All this year I’ve been doing new things. I’ve been branching out, stretching past my comfort zone, waiting for exactly this moment — to start again. It’s always been fascinating to me watching the seasons change. They always change differently, at different times, and in different ways. While the actuality of them hardly changes (summer is hot, winter cold) the degrees and architecture of them shifts subtly from year to year, and sometimes even within themselves. I feel like I’ve become that now, worn and aged by time, but also a little unpredictable as I become this best version of myself. Well, as I become at least this better version of myself.
I just finished a novel manuscript last month that explores a whole new world I don’t think I could have envisioned before.
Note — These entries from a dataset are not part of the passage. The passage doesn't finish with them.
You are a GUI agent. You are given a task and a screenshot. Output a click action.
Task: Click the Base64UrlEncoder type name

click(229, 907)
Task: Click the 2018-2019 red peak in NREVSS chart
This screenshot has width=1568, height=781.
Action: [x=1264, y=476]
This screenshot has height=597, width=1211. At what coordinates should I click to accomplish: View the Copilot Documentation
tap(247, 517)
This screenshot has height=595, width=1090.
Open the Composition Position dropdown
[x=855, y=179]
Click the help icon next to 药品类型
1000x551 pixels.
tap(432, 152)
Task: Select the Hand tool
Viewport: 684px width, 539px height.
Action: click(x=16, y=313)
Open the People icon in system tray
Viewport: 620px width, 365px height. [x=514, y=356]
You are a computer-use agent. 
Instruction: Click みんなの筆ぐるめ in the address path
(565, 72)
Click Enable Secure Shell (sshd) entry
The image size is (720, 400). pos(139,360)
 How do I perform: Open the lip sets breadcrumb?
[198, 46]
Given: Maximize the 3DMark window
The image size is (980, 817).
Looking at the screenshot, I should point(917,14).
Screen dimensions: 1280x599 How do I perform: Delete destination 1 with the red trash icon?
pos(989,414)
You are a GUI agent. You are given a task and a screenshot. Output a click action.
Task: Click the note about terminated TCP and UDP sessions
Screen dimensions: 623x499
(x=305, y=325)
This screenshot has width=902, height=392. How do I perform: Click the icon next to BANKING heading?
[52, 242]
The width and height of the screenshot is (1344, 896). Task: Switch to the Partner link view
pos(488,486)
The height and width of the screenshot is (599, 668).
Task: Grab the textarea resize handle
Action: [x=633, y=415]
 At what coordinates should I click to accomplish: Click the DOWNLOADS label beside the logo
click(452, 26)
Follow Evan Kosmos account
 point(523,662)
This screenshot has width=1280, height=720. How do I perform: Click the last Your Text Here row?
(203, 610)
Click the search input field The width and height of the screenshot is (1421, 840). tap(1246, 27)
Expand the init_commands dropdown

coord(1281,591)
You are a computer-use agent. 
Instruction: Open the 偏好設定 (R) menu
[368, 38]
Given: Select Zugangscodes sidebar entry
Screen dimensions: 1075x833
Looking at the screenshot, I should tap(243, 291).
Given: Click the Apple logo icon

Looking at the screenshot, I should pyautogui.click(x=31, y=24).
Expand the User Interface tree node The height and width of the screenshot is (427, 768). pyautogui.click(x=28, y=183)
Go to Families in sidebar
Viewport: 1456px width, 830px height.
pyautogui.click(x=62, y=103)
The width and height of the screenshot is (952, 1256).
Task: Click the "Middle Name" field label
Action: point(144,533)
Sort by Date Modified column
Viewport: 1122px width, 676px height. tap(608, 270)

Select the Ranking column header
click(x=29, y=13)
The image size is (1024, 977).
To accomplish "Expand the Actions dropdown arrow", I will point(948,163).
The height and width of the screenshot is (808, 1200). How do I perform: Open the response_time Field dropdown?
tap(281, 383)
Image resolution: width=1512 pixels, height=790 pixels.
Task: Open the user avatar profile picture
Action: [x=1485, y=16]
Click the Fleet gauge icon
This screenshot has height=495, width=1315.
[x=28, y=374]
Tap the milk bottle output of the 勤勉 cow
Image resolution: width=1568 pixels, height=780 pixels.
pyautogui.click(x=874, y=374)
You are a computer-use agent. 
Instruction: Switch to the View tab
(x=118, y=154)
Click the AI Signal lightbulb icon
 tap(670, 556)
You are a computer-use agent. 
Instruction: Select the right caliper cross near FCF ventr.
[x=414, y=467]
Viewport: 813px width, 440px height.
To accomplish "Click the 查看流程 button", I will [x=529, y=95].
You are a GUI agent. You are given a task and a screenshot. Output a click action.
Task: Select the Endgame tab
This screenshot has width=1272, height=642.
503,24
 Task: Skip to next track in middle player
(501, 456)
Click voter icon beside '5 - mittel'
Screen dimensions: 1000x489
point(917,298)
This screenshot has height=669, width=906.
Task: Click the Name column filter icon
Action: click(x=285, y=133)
The wealth of experiences, the starts and stops of my life, have made it possible. We are in our new house now, and I finally have the study I’ve always wanted. It is calming to me in a way I didn’t realize it would be, even when I dreamed it up as a boy in Southwest Philadelphia. But most importantly, I’ve grown closer to my wife, our shared disappointments and commitment to improving us just so much more focused.
It has all opened my eyes.
I’ll be 41 next week, and before I even approach the significance of what’s to come, I want to embrace being 40 in a sort of last hurrah, because this year has taught me to be patient, to be focused, to be more authentically myself than I’ve ever been before. I don’t make New Year’s Resolutions because my birthday is its own resolution, a chance to clarify who I am and where I’m going. This year I have even more reason to be grateful as opportunities have risen that I wouldn’t have dreamt of even a few years ago. The me I was then wouldn’t have even been ready for them.
Yet here I am, restless at night, but for good reasons, eyes wide open for joy, for blessings that I wouldn’t have imagined could come my way, not after all this time, after all this self-inflicted pain. I’m here, ready to start all over again, because life is short but not so short we can’t have several chapters. I’m ready to read the next one.